Also consider, what do you want to do with the tilapia? Do you plan to kill and eat them? Suggest you buy a few live ones and see if you're up to it. Killing is unpleasant, and cleaning fish is a dirty job. Much easier to buy frozen tilapia fillets and vastly cheaper than raising your own.

A concrete pad is a substantial project in this climate. I'd recommend patio stones on a gravel foundation -- much cheaper and much easier to DIY. 

You have a lot of interesting ideas, but the implementation is not usually so easy.

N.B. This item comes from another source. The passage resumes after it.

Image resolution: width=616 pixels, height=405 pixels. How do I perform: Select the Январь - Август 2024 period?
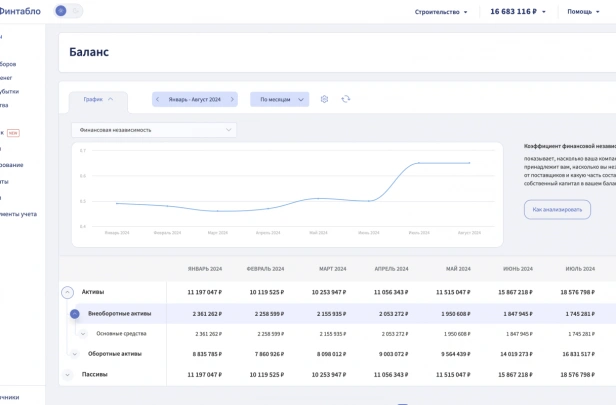[x=194, y=99]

Do some more research on whether things that work in the UK or the US will work in this climate, and experiment on a small scale before investing a lot of time, energy and money in this project.

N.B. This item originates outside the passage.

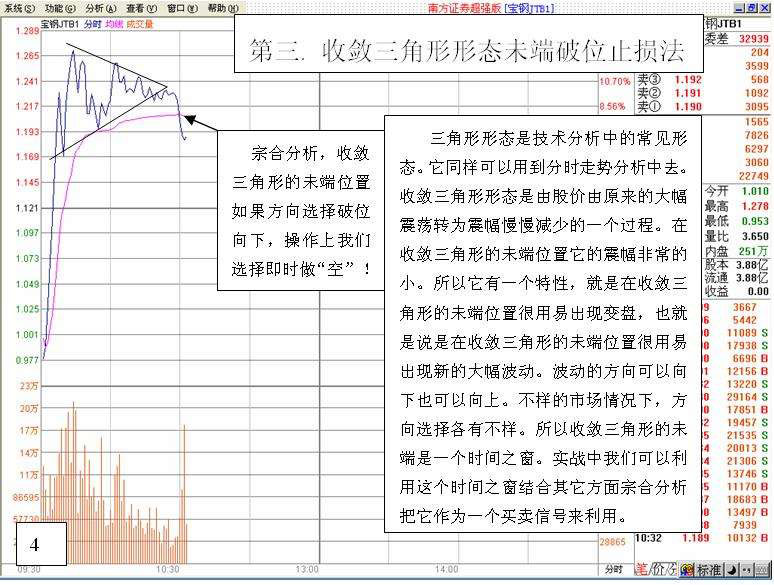Click the punctuation mode icon in IME bar
The image size is (774, 585).
pyautogui.click(x=747, y=570)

Again, it's none of my business, but I hope these views will be helpful to you.


----------



## AquaNeko (Jul 26, 2009)

Calmer,

I see you're out in the 'pickle'  . How are the winds up there? The reason I'm thinking of going with a concrete base is so I can anchor it down from the winds. I've seen and heard of winds around ~85kph to IIRC topping ~110kph max wind gusts north of the GTA. No I don't live around the Wonderland theme park area (thankfully) after seeing their damage out there.
My biggest concern is finding the greenhouse 1-2 houses away from me floating in someones pool from a high wind session. What is your size of your greenhouse and how is it anchored down? 


Bae,

Well it's part of my self sustainability project right now. Not going commercial size with 5000+gal tanks tho the thought of burying a IBC (1000gal) is on the back of the mind if I need the extra gallons. Well as said I may keep all tilapia or change species over the seasons and over winter some indoors when stock is lower of the remaining tilapia. It's still on the drawing board over if I'm going with edible fish. I think Sid's Pond up in Newmarket or Barrie (can't remember) may have some edibles in there but then again I've never been there before. I do know they showed up as one of the stores/companies that deal with aquaponics IIRC.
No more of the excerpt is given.